[Collected data]
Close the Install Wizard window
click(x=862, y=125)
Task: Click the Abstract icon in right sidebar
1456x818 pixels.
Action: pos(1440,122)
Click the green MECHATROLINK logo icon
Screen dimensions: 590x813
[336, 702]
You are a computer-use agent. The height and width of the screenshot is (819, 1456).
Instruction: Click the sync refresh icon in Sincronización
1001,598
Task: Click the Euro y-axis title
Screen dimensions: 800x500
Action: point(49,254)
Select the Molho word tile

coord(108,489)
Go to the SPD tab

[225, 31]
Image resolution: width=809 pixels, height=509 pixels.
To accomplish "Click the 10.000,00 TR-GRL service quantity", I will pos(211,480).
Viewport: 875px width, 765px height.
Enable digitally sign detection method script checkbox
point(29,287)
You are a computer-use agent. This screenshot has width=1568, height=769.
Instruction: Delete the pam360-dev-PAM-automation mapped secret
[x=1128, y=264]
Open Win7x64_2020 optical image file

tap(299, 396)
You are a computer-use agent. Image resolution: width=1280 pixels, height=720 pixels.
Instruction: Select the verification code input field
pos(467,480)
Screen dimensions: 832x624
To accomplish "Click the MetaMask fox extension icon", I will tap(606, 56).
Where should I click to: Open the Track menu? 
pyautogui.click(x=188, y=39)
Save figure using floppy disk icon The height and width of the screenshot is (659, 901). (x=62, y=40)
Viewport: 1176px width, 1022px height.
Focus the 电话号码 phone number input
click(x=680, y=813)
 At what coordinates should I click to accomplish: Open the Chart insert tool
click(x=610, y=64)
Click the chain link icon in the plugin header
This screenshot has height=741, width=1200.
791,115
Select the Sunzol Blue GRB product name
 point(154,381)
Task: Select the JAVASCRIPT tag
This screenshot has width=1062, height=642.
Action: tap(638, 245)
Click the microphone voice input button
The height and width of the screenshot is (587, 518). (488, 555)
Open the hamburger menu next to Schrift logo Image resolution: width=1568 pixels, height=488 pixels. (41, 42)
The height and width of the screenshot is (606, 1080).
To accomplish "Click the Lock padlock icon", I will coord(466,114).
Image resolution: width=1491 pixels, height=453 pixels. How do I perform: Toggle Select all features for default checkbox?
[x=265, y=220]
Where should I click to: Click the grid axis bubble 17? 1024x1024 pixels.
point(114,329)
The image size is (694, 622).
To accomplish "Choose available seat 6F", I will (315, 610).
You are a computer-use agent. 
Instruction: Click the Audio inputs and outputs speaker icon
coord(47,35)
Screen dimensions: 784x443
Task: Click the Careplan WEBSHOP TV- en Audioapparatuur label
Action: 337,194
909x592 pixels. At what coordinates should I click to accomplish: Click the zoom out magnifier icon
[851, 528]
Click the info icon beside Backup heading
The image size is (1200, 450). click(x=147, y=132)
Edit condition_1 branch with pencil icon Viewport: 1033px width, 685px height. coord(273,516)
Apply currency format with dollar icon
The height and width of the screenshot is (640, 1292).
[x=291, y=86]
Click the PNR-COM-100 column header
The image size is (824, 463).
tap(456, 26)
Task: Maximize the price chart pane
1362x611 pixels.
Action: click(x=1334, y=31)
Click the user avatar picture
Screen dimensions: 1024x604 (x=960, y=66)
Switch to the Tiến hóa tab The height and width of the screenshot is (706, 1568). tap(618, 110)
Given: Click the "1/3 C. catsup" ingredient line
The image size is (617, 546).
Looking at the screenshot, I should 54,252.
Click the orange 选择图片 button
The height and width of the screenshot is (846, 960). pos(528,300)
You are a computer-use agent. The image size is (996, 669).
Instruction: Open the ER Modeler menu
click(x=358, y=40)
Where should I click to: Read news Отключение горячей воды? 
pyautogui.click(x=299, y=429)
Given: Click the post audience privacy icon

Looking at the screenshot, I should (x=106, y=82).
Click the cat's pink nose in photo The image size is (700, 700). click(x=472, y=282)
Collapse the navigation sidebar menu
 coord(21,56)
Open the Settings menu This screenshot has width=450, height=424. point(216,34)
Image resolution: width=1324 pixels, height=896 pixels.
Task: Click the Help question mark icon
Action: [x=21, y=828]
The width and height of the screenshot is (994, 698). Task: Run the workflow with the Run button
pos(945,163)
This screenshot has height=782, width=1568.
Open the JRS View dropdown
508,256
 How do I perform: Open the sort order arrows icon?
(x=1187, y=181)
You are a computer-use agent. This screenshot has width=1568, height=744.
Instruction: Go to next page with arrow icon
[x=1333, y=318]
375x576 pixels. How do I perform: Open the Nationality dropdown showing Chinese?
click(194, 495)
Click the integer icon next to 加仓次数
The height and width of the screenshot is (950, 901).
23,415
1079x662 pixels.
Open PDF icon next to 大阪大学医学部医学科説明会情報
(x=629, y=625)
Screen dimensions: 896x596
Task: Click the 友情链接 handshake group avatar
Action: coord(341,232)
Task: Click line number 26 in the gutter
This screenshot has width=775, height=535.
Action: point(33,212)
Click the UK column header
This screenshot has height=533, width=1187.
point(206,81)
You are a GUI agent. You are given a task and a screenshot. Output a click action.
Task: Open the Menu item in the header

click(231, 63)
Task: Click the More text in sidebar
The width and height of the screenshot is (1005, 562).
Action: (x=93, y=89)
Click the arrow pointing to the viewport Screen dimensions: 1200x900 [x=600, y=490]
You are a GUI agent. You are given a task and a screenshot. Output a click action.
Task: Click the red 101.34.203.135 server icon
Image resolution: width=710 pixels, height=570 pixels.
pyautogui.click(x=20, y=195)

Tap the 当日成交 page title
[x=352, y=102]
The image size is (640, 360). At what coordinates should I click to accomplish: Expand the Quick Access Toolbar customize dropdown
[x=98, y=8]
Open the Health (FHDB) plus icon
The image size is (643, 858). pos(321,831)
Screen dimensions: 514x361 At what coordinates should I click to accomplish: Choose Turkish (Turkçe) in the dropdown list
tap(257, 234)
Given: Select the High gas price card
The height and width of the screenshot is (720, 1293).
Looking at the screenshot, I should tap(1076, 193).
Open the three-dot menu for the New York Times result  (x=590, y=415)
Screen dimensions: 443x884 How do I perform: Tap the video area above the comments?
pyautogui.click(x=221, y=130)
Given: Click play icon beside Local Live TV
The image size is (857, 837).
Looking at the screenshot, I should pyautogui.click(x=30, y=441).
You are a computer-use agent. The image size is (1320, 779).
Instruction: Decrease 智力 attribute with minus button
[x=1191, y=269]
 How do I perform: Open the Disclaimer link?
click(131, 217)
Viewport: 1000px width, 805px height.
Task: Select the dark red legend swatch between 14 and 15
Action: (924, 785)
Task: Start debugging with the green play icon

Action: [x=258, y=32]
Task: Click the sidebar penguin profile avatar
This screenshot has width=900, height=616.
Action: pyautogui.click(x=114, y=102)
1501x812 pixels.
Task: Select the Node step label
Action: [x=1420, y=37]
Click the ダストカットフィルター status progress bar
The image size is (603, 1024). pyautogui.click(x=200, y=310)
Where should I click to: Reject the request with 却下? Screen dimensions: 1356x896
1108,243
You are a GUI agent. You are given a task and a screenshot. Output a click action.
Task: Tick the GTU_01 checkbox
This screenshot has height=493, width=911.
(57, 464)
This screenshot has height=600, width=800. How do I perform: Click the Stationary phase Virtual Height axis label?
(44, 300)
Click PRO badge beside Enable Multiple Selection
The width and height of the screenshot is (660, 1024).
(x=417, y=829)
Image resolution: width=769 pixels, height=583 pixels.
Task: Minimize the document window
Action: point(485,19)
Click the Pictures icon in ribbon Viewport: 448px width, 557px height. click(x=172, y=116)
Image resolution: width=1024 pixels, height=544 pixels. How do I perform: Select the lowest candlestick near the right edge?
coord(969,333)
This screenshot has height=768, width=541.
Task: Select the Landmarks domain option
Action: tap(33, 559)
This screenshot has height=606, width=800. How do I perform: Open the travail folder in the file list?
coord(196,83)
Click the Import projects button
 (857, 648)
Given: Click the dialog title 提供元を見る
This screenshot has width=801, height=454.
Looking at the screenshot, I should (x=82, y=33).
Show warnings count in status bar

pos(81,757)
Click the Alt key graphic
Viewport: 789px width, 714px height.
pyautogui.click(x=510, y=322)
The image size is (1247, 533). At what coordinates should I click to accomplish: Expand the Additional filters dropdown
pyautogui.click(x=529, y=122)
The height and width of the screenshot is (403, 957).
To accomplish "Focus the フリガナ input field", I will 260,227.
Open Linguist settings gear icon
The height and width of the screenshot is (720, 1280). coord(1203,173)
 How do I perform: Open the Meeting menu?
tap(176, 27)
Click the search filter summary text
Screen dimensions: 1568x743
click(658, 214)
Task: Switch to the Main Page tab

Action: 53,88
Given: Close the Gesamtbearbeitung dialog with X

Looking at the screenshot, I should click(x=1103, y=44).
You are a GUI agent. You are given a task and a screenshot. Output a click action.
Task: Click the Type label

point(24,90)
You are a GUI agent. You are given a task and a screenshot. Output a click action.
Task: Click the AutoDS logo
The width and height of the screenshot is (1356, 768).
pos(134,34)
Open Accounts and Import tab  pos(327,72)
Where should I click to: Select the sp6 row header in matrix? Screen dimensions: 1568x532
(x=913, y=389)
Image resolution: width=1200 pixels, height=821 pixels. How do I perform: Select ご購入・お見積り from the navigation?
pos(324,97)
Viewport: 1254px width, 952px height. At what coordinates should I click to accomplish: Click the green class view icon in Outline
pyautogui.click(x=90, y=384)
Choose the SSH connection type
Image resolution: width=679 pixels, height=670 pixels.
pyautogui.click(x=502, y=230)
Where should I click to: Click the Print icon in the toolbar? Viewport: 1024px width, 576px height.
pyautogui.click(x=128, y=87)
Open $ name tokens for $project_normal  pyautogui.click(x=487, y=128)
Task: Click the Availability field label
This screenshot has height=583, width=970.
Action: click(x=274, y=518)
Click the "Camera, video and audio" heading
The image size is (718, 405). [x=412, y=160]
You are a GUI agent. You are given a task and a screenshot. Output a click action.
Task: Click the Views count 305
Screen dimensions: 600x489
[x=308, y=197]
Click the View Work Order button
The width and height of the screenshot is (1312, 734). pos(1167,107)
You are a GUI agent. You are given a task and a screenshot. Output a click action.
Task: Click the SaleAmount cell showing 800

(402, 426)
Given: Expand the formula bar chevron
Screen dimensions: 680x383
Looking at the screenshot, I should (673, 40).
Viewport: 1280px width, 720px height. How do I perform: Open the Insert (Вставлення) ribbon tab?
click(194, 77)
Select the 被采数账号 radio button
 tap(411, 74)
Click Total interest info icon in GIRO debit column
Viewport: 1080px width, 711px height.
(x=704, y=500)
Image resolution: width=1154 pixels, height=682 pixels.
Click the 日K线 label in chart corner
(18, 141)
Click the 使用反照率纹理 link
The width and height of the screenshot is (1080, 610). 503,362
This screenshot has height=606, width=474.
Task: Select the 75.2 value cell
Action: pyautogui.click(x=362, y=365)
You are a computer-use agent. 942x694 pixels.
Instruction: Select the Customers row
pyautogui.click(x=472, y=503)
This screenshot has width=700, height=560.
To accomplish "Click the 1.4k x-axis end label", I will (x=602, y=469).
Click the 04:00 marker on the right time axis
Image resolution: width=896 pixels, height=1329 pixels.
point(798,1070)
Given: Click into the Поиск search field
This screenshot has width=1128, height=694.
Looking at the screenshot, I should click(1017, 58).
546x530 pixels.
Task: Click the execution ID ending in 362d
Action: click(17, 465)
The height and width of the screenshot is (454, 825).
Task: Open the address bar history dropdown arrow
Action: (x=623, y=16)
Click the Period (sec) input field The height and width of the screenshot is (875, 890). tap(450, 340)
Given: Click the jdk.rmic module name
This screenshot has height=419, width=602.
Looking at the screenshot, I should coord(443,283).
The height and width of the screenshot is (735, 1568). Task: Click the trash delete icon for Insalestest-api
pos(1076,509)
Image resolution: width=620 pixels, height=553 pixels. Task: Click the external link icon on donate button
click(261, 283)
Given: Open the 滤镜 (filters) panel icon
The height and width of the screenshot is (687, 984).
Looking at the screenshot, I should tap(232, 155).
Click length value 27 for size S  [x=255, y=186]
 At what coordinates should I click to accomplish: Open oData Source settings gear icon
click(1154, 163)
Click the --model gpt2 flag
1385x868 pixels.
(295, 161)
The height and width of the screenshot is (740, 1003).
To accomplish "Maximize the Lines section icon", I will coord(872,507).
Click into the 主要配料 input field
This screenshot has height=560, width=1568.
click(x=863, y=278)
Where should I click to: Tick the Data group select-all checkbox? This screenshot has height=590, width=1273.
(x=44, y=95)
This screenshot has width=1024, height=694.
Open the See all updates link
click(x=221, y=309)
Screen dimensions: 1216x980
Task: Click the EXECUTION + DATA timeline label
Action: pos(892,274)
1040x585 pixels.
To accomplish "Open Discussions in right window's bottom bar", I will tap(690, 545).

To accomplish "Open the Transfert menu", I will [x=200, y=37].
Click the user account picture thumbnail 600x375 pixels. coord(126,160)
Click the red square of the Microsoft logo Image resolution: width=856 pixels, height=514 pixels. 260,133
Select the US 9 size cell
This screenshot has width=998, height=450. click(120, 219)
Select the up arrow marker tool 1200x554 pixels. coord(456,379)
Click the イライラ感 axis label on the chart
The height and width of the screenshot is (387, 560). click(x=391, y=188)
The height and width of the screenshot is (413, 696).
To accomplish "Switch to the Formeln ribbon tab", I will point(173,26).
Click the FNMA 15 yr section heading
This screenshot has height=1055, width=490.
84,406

Problem details
Copy out each line of the data above, exactly, if it lies between the line holding "909x592 pixels. At" and the line holding "Switch to the Tiến", inclusive; copy no other line.

Solution to this exercise
909x592 pixels. At what coordinates should I click to accomplish: Click the zoom out magnifier icon
[851, 528]
Click the info icon beside Backup heading
The image size is (1200, 450). click(x=147, y=132)
Edit condition_1 branch with pencil icon Viewport: 1033px width, 685px height. coord(273,516)
Apply currency format with dollar icon
The height and width of the screenshot is (640, 1292).
[x=291, y=86]
Click the PNR-COM-100 column header
The image size is (824, 463).
tap(456, 26)
Task: Maximize the price chart pane
1362x611 pixels.
Action: click(x=1334, y=31)
Click the user avatar picture
Screen dimensions: 1024x604 (x=960, y=66)
Switch to the Tiến hóa tab The height and width of the screenshot is (706, 1568). tap(618, 110)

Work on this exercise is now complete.